Tuesday, December 21, 2010

Gymnastics Recital

Robby had a gymnastics recital last night which was so adorable! We've been sick all week so I was really hoping he wouldn't miss it. He was doing ok yesterday so we decided to just go for it. He had such a great time showing off his "cool tricks" to everyone. He was even lucky enough to have his best little buds, Liv's kids, show up to cheer him on!


The three little kids are Robby's preschool class and then there were three big kids were an older class she had. I love how in this picture Annie is whispering to Quattro... they had so much fun being in the same class together!



Balancing on the beam...


Warming up... doing some bridges...



Doing his little donkey kicks... this is how they learn to do handstands. Now he can balance on his hands a second and he'll go all the way over and kind of land on his back... and do handstands against the wall... it's neat to watch them get better at the things they're learning.



Bridge meltdowns on the cheese mat...



So proud of our little guy!


With his best buddies!!!

Now gymnastics is over... Miss Kandice is going to have a baby and is taking a break from teaching... anyone have any other ideas for a fun, not expensive activity like this for Quattro? Annie's going to do a little ballet class and while I'm sure he would LOVE doing that too Rob is putting his foot down on that one... and everything else seems too expensive or too intense... ideas?

Sunday, December 05, 2010

Grateful

I know I haven't been blogging as much lately... sometimes my heart and mind are just so full with deeper thoughts that it's difficult to not share so at the risk of constantly oversharing I think I've just not written anything... does that make sense? So here's just a few thoughts because my heart is overflowing and I need to get some things out...

I'm grateful for Thanksgiving. We had a wonderful time surrounded by family and good food.




I'm grateful for Christmas - and the chance to teach Robby about the true meaning of Christmas and in the process remind myself!

I can't NOT be grateful and happy with my life right now. I thank Heavenly Father EVERY DAY for the amazing little boy that I have and wonderful husband and just a great happy life. I can't even believe they are mine and we get to spend each day together! Obviously we are heartbroken and sad and want to have another baby and we pray for that every day... "Please bless for a baby... please bless for a baby brother and a baby sister... please bless that mommy's tummy will get big and pregnant..." It breaks but warms my heart to hear Robby's sweet pleas to our Father in Heaven.

Sometimes he'll come up to me after he sees me finish praying and ask, "Did Heavenly Father say we could have a baby?" Or if we are going to the temple he asks, "Are you going to get a baby there?" Or when I went to the hospital to be with Liv he asked, "Are you going to get a baby at the hop-is-it-tal?" He can't quite wrap his brain around it. But I know he has faith and he believes that one day he will have a brother or a sister and we do too.

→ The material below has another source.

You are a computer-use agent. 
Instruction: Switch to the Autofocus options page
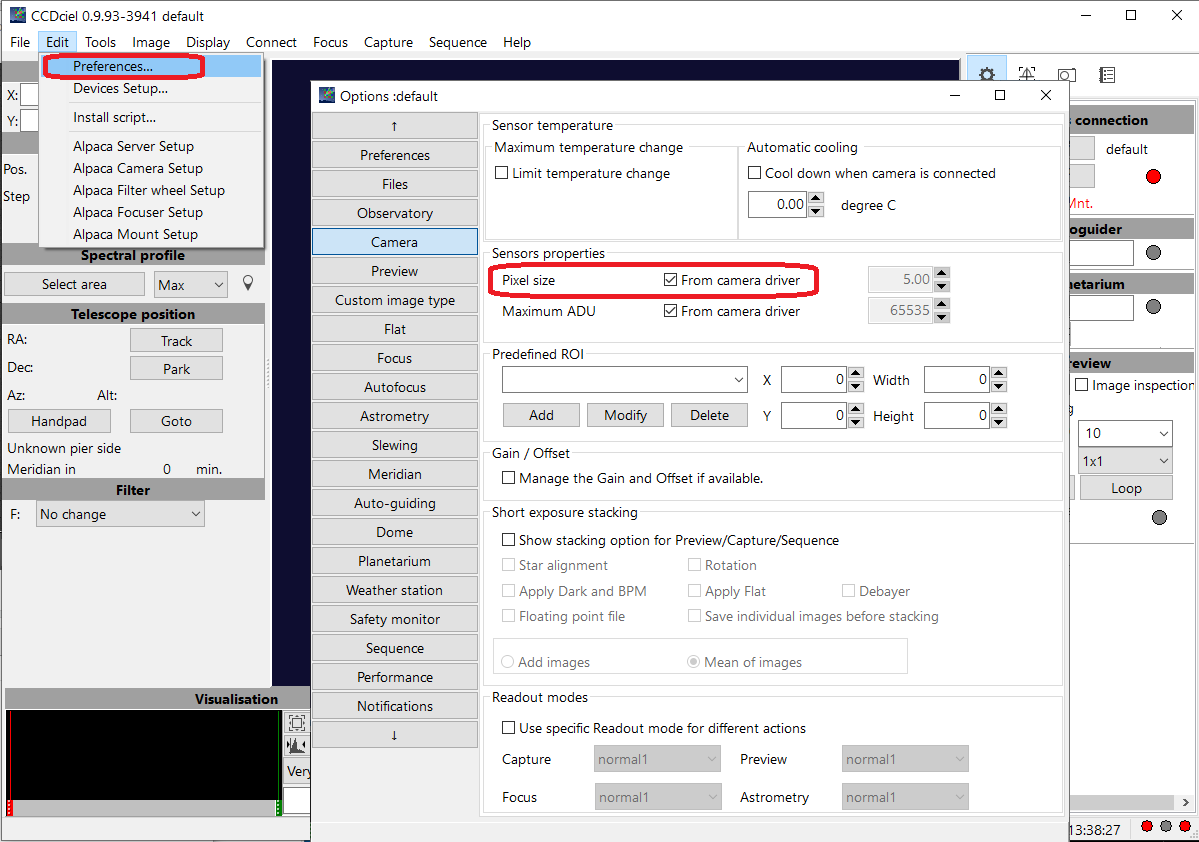click(394, 387)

It's just hard... the illusive "one day"... and "somehow".... you want to be doing all that's in your power to move things along and yet being restrained by money and not knowing what's going to work exactly is difficult and frustrating.

But I'm grateful that I know where to look for comfort and guidance and that I am still able to enjoy the NOW... the present... my hilarious son and darling husband. It's weird to feel such a mix of emotions on a daily basis. I know it's because of my faith and my hope that I'm able to fully enjoy each day as it is and I'm so grateful for that.


Sunday, November 14, 2010

Happy Birthday to My Handsome Older Man




Happy Birthday darling!

Thanks for being my best friend and such a great dad!

For me it was love at first sight... with your black roller blades and red bandana, I knew you were the guy for me. And I patiently - and not so patiently - waited for you to figure out you wanted to be with me forever too!

In some ways you haven't changed at all in the 16 years I've known you and in some ways you've changed a lot. Like there's no way you could've grown a crazy long beard back then... ;) And you've become Mr. Mountain Gun Man... And your name has changed from Robby to Rob... But constants like football and loving BYU remain. And you will always be my handsome older man!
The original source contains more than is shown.